VATICAN – Cardinal Parolin: communion with the Pope is the best guarantee of a faith free from external political interests
Tuesday, 21 May 2024
We publish the speech of Cardinal Pietro Parolin, Secretary of State of His Holiness, at the International Conference “100 years since the Concilium Sinense: between history and present” (Pontifical Urbaniana University, May 21, 2024)
I would like to thank the Dicastery for Evangelization and the Pontifical Urbaniana University for organizing this conference on the occasion of the 100th anniversary of the Concilium Sinense.
I cordially greet all those present, in particular His Excellency Monsignor Shen Bin: his presence, as bishop of the see that hosted the first Plenary Council of the Church in China, gives special significance to the event. I also welcome the scholars and clergy who have come from the People’s Republic of China to join us today.
While entering the legal category of particular councils, that of Shanghai undoubtedly had a broader ecclesial significance: it is, in fact, commonly recognized that the Chinese assembly served as a model for many other mission countries which, following its example, prepared to celebrate their respective national synods in the years that followed. The memory of what happened there is also of great value for the present moment of the Church which, at the invitation of Pope Francis, is engaged in a reflection on synodality, as a peculiar style that qualifies the life and mission of the community of believers. The fact of being “convened” – this is the etymological meaning of the term “concilum” – and the fact of “walking together” which results from it – according to the meaning of the Greek word “synodos” – show how the People of God, in its various components, is called to be responsible and protagonist in the life of the Church, contributing to actively and freely shaping its action and style, under the guidance of the Holy Spirit. The echoes which, through historical testimonies, reach us in this regard from the Council of Shanghai are eloquent: “We resemble the humble workers who build a cathedral – noted in this regard the apostolic delegate Celso Costantini – the project is given by the architect, but everyone contributes their brick to the great construction. For us, the Pope is the architect. Workers pass, but the cathedral remains” (C. COSTANTINI, With the Missionaries in China (1922-1933). Memoirs of facts and ideas, vol. I, XXX). And indeed, the legacy of the synod celebrated in Shanghai remains as a great work, establishing the fundamental rule of Catholic missions in China.
At the conclusion of this morning session of the Conference, I am happy to be able to offer some considerations, focusing specifically on the figure of Celso Costantini – who is particularly dear to me – who, more than anyone else, was the initiator and promoter of the Concilium Sinense. His human depth, his Christian depth and his historical foresight provide insights that I still consider particularly valuable today.
A first feature that seems significant to me is the particular context in which Costantini exercised his ministry. He demonstrated an uncommon insight in deciphering the ecclesial situation of his time, highlighting both its positive aspects and the imbalances that characterized it: this lucid consideration of reality would prove decisive in shaping his missionary and diplomatic “strategy”, and in confirming in him the conviction of celebrating a General Council of the Church in China.

++++++++

* DIRECTIONS *
(1) For each statement about the speech, answer yes or no and quote the words that decide it. (a) The conference took place at the Pontifical Urbaniana University. (b) Shen Bin is bishop of the see that hosted the first Plenary Council of the Church in China. (c) In Costantini's image of building a cathedral, the architect is the apostolic delegate.
(2) Extract the part of the speech that opens with the words containing "A first feature" and closes with "Church in China.".
(3) According to the speech, what is the meaning of the Greek word "synodos"?
The listing that comes next is drawn from a separate source and is unrelated to the speech.

* DATASET ROWS *
++++++++

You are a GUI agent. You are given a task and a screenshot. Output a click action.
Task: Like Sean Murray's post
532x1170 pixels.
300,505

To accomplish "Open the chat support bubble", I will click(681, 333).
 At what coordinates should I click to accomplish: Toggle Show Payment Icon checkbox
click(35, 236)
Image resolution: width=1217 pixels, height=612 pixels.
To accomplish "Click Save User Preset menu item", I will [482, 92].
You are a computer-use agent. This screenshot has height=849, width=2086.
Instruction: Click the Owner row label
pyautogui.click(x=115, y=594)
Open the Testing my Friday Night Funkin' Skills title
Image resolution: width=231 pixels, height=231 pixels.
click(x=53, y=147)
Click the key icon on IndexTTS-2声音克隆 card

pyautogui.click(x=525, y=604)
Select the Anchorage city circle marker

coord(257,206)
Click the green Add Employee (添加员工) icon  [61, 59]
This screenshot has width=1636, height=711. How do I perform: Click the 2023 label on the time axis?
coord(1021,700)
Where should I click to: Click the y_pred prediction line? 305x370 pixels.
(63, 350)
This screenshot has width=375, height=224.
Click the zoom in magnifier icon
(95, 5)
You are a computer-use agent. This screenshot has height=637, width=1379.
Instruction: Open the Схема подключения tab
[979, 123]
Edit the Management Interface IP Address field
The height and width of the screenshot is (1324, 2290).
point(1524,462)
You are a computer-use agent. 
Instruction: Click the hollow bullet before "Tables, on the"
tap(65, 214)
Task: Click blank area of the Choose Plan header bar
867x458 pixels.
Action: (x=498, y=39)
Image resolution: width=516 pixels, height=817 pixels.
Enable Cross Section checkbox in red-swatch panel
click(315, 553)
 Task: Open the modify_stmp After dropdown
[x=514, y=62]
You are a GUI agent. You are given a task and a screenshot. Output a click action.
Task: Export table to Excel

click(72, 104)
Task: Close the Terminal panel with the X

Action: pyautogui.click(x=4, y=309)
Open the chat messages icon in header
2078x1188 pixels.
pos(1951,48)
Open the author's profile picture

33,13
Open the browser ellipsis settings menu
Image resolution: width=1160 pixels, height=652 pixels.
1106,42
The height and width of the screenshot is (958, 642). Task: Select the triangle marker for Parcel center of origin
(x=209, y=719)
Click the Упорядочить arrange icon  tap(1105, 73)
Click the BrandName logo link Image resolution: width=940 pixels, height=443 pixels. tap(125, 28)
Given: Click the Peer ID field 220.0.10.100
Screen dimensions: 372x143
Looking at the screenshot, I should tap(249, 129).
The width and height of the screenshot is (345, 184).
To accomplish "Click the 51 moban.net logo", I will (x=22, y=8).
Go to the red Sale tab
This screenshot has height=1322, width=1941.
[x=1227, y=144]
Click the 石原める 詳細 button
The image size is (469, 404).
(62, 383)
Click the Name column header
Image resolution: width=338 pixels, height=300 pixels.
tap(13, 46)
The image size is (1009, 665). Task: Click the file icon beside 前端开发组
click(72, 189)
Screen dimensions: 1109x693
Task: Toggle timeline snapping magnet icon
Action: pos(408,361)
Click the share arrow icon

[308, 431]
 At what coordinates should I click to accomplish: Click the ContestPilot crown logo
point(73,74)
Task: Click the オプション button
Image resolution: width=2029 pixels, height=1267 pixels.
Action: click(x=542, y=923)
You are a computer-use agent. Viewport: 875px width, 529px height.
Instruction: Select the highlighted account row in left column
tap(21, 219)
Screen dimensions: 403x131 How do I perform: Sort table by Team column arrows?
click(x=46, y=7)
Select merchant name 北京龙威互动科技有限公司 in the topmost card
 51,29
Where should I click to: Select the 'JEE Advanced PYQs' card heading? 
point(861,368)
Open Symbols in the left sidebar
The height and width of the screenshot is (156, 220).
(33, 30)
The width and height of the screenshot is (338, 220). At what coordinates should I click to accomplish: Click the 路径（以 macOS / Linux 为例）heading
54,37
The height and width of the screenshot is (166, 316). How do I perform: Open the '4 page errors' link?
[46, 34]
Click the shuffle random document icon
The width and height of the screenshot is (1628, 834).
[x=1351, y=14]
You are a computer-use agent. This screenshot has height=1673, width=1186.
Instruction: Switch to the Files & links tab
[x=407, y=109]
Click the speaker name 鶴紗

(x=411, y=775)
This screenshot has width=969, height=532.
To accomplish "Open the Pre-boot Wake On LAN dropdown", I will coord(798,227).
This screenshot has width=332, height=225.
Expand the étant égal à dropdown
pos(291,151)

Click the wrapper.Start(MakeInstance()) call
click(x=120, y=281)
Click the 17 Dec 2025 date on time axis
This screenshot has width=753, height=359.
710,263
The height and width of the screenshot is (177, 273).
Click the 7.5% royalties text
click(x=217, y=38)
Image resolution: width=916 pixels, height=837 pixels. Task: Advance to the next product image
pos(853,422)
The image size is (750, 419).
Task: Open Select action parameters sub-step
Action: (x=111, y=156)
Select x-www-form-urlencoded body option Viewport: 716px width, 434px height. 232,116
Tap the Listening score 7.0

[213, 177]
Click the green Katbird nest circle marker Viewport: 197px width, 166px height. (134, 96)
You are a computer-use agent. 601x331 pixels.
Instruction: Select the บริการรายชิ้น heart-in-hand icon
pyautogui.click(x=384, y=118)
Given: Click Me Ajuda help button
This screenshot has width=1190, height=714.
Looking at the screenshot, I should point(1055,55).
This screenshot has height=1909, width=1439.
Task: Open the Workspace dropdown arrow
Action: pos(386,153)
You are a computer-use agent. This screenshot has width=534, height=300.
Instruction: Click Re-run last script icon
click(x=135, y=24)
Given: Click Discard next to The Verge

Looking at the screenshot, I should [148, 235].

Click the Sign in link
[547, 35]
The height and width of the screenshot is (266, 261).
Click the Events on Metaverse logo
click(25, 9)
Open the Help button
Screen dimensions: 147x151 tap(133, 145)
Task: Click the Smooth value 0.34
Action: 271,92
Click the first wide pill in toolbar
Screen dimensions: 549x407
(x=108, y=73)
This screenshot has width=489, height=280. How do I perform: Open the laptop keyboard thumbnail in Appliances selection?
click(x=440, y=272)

++++++++

* RESPONSES PER TASK *
(1)
(a) Yes: "Pontifical Urbaniana University, May 21, 2024"
(b) Yes: "as bishop of the see that hosted the first Plenary Council of the Church in China"
(c) No: "For us, the Pope is the architect."

(2)
A first feature that seems significant to me is the particular context in which Costantini exercised his ministry. He demonstrated an uncommon insight in deciphering the ecclesial situation of his time, highlighting both its positive aspects and the imbalances that characterized it: this lucid consideration of reality would prove decisive in shaping his missionary and diplomatic “strategy”, and in confirming in him the conviction of celebrating a General Council of the Church in China.

(3) It means "walking together."